__Exercise details__. Report every line below that has the string "computer" in it.

__Task input__.
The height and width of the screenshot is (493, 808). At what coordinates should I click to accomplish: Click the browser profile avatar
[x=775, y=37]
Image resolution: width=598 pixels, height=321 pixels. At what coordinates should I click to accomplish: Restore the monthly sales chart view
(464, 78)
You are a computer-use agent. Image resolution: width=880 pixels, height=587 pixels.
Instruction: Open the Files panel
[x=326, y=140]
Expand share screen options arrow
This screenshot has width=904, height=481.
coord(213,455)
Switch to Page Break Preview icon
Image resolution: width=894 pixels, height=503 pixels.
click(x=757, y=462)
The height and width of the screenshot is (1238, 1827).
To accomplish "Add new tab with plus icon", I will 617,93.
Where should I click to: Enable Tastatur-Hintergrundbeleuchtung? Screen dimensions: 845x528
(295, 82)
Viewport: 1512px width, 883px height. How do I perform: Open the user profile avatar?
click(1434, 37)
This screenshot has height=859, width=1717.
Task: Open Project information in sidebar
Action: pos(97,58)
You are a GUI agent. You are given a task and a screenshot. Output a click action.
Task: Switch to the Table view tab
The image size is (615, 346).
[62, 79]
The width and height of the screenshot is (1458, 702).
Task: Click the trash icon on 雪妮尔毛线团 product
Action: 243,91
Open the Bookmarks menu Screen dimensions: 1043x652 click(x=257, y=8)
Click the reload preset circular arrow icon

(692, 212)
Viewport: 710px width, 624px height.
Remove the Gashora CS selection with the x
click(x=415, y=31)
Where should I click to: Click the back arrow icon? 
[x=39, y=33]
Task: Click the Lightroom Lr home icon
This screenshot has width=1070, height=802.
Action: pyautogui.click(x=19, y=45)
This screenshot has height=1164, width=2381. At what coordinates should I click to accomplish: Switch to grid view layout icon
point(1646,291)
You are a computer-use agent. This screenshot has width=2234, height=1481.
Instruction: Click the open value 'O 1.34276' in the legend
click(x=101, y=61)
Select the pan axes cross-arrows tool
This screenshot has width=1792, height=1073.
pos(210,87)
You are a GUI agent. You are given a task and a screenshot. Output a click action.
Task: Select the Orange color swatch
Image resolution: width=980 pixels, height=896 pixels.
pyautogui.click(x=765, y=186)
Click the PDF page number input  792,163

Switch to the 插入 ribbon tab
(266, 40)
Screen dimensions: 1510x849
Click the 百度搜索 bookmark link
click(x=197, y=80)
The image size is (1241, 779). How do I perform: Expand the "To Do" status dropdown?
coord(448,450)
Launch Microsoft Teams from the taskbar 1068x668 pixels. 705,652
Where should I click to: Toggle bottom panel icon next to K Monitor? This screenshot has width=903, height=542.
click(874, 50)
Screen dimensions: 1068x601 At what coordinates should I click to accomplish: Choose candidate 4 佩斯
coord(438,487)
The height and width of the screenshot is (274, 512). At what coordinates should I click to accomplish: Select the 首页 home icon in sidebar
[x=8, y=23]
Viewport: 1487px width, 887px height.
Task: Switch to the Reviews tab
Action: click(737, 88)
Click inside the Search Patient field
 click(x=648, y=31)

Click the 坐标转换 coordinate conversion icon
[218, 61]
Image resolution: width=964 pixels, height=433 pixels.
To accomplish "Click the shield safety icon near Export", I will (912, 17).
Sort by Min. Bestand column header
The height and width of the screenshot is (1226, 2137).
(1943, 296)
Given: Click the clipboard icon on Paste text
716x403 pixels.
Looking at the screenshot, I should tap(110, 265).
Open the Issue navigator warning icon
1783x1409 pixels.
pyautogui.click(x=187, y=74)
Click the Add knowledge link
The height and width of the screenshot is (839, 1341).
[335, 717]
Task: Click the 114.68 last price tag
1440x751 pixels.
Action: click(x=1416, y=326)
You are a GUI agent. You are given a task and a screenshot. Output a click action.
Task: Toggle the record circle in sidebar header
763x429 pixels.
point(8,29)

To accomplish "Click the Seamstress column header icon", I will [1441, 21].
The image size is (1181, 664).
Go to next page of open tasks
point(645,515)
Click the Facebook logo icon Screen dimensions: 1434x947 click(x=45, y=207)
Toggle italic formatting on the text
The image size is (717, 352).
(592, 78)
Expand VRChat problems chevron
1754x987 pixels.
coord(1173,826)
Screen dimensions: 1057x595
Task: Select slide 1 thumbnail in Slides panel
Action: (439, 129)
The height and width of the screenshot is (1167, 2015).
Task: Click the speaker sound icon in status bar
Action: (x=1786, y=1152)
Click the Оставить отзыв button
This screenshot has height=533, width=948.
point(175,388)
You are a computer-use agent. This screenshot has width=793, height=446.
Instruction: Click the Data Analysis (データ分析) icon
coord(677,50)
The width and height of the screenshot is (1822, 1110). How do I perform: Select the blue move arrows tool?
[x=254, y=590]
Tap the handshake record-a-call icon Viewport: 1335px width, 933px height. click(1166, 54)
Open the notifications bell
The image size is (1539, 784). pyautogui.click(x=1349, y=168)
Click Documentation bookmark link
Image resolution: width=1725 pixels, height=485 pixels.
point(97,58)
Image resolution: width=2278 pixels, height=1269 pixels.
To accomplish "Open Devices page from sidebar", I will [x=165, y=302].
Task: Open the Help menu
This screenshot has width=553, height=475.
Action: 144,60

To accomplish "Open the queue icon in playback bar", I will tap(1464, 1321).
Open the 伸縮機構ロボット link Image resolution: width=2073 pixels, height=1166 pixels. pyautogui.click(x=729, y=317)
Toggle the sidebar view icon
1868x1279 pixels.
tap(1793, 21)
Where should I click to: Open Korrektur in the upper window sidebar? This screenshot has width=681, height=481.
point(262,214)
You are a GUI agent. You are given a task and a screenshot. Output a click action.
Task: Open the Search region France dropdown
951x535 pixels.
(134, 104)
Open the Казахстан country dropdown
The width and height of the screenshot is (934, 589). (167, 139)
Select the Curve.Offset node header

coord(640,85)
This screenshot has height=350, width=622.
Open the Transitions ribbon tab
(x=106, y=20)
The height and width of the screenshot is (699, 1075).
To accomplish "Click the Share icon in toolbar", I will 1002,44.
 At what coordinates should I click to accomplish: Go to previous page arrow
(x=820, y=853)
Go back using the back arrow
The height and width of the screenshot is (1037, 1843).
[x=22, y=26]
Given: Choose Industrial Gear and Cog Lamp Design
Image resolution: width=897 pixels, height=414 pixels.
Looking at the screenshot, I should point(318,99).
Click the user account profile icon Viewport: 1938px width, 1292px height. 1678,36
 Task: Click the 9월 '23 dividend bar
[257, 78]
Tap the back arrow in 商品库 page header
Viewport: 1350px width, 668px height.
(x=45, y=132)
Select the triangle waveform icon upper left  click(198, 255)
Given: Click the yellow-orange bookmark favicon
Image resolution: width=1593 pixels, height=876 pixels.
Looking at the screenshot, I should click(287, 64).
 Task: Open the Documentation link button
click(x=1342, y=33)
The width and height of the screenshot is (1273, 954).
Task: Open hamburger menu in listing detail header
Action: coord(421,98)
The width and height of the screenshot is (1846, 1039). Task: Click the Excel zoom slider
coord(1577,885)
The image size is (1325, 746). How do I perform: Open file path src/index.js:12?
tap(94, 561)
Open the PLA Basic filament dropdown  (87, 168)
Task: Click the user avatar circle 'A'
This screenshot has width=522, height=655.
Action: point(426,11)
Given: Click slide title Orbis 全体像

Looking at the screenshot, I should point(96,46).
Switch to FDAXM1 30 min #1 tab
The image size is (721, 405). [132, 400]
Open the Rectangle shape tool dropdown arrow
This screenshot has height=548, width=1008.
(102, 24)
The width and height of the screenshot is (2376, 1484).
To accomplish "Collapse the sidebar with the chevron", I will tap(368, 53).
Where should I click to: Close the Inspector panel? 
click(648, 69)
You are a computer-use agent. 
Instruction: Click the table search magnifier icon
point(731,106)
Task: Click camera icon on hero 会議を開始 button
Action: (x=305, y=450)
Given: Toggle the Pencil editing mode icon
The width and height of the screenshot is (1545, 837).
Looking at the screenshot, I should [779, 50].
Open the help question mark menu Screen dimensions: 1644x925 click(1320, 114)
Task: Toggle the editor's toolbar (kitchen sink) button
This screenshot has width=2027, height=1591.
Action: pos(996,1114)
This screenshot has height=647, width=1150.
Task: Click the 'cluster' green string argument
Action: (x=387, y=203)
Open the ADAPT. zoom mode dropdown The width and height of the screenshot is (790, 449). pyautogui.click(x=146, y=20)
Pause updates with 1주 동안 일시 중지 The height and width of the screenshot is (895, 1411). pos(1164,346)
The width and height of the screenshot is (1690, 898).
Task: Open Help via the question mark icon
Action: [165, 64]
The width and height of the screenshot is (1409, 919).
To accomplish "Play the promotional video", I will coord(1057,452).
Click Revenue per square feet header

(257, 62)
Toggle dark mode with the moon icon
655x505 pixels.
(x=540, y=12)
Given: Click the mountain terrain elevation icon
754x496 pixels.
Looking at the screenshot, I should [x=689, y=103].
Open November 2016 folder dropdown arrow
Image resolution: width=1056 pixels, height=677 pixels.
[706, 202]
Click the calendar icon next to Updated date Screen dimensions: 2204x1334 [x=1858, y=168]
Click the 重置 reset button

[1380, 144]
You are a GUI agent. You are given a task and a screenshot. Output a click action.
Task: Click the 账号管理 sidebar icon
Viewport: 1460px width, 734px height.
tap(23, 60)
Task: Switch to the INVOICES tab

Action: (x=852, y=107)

__Exercise result__.
You are a computer-use agent. Image resolution: width=880 pixels, height=587 pixels.
You are a computer-use agent. This screenshot has width=2234, height=1481.
You are a computer-use agent. This screenshot has width=793, height=446.
You are a computer-use agent. 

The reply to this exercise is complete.